Are You Selfish? Why You Should Be Proud to Answer "Yes"

Is being selfish really evil? Or can selfish acts be rational and positive? In Defense of Selfishness author Peter Schwartz elaborates with 3 important questions about how our culture defines selfishness—and an exciting excerpt from his new book, which is available today.

QDT Editor
6-minute read

Excerpt from In Defense of Selfishness (Chapter 9)

The philosophy of egoism . . . sees the world as harmonious with man’s aspirations—as a place where values are attainable and happiness is achievable, where man can live in accord with the demands of nature, where the interests of rational individuals do not conflict, where interactions between people result in gains for all, where disappointment and pain arise but are surmountable by thinking human beings, where life does not consist of endless emergencies and where man’s central purpose is not to avert disaster but to seek joy.selfishness

The ethics of self-interest is an ethics of idealism. It regards man as noble—as both able and worthy to live, provided he chooses to live by reason. If he acts by the judgment of his own mind and by the standard of his own life, man can live successfully and ethically. He does not have to take a cynical view of principles, as something to be publicly espoused and privately scorned. He can fully embrace morality because the moral, in this code, is the practical.

Authentic egoism is characterized not by a crude materialism, but by the integration of material and spiritual values, fueled by the knowledge that one’s material values are the product and the expression of the virtues created in one’s own character. The selfish individual regards material goods, not as something to be gotten by any means, but as something to be earned, by means of honest, productive action.

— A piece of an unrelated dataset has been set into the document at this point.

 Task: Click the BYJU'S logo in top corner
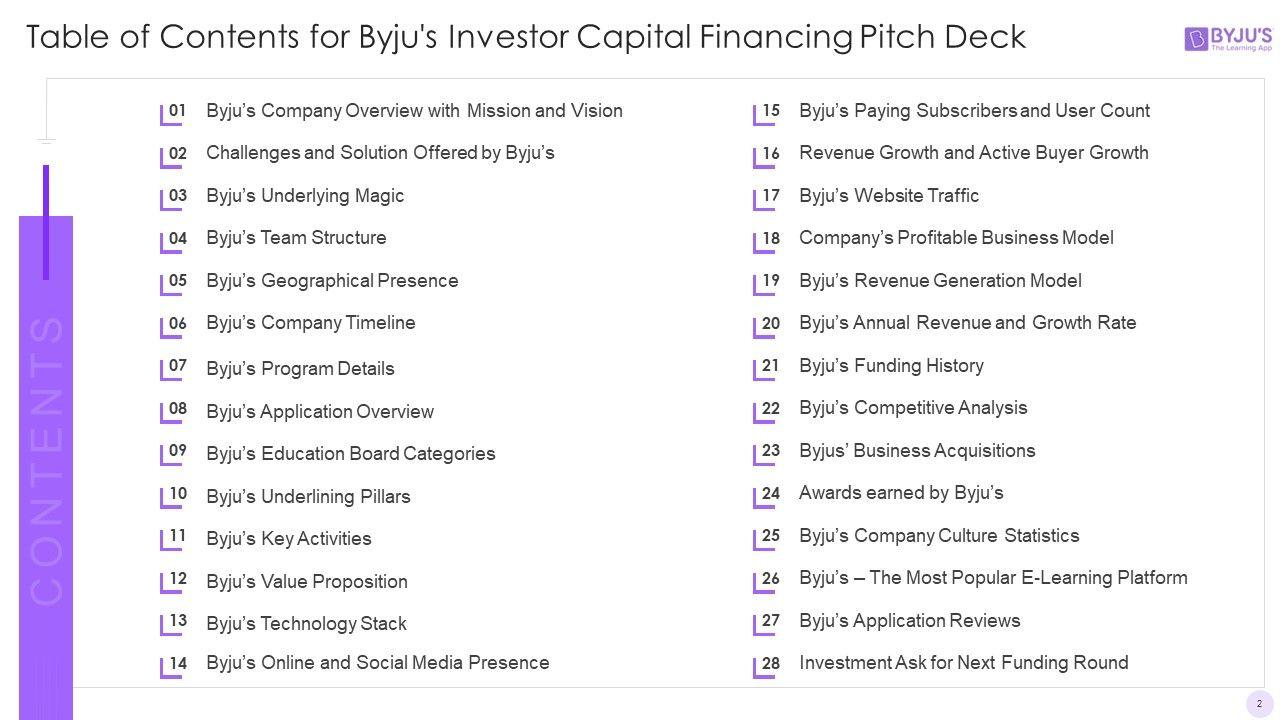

Egoism is morally demanding, and morally rewarding. It requires you to regard yourself not as congenitally incompetent or congenitally corrupt, but as someone who can make himself both capable and worthy of living. Egoism enables you to experience self-esteem, because it views the self as morally good. It allows you to take pride in what you’ve made of your life. It tells you to live, not as a mendicant—not by sacrificially “casting your bread upon the waters” and then waiting in turn to receive the sacrifices made by others—but as a self-reliant, self-confident individual who seeks what he deserves, no less and no more. . . .

Don’t describe your dedication to personally beneficial values as a sacrifice. Your willingness to forgo immediate gratification, in anticipation of greater long-term rewards, is an act of selfishness. When you trade something you value less for something you value more—when, for instance, you give up your nights and weekends in order to acquire the skills for a new career—you are profiting, not sacrificing. Similarly, when you feed and clothe your children, you are not sacrificing. You’ve chosen to value them because they are your children. If you were to keep them hungry and naked so that you could feed and clothe needy children elsewhere—that would be a sacrifice.

Don’t apologize for being selfish. Be proud of it. 

Don’t describe the irrational as selfish. A crook is not pursuing his long-range interests. Neither is a drug addict or a compulsive gambler or a continually mooching relative. They are all evading the requirements of human living and are acting in contradiction to their genuine self-interest.

Don’t describe love or friendship as self-sacrificial. It is the opposite: a discriminating relationship you choose to enter into with someone who is of particular, personal value to you.

Don’t describe benevolence as equivalent to altruism. Altruism does not mean giving a starving man some food, but having a duty to do so, in disdain for your own well-being. It means that his need creates a moral claim against you. Choosing to help someone who is in distress through no fault of his own, if you can afford to do so, is an act of good will, based on a bond of shared (actual or potential) values. Altruism, however, insists that you surrender your values—that it is more desirable to give to a stranger than to a friend, to an enemy than to a stranger, to the guilty than to the innocent, to the undeserving than to the deserving. Altruism is the demand that you be indentured to the misery of others. But a servant who provides for his master’s needs is not engaging in an act of benevolence.

Above all, don’t try to appease the apostles of altruism. Don’t try to justify your actions by declaring that they benefit society. Every rational value you produce does indeed benefit others, but such benefit is not the standard by which your actions should be judged. Your life is an end in itself, and its justification does not lie in any service you provide to others. The composer of a symphony enhances the lives of many people, from music publishers to the ushers who will find employment in a concert hall that performs his work. But they are not the purpose, or the moral validation, of his efforts. He does not tailor his music to their needs; he does not, for example, tack on an extra movement so that ushers can work additional hours. The composer acts for his own gain, and so do you—and you should not hesitate to say so.

Don’t apologize for being selfish. Be proud of it. Be proud of the fact that you refuse to surrender the inestimable value that is your life and the inviolate purpose that is your happiness. Be proud of the fact that you have chosen to live—not as a self-effacing, life-renouncing serf, but as a self-respecting, life-affirming human being.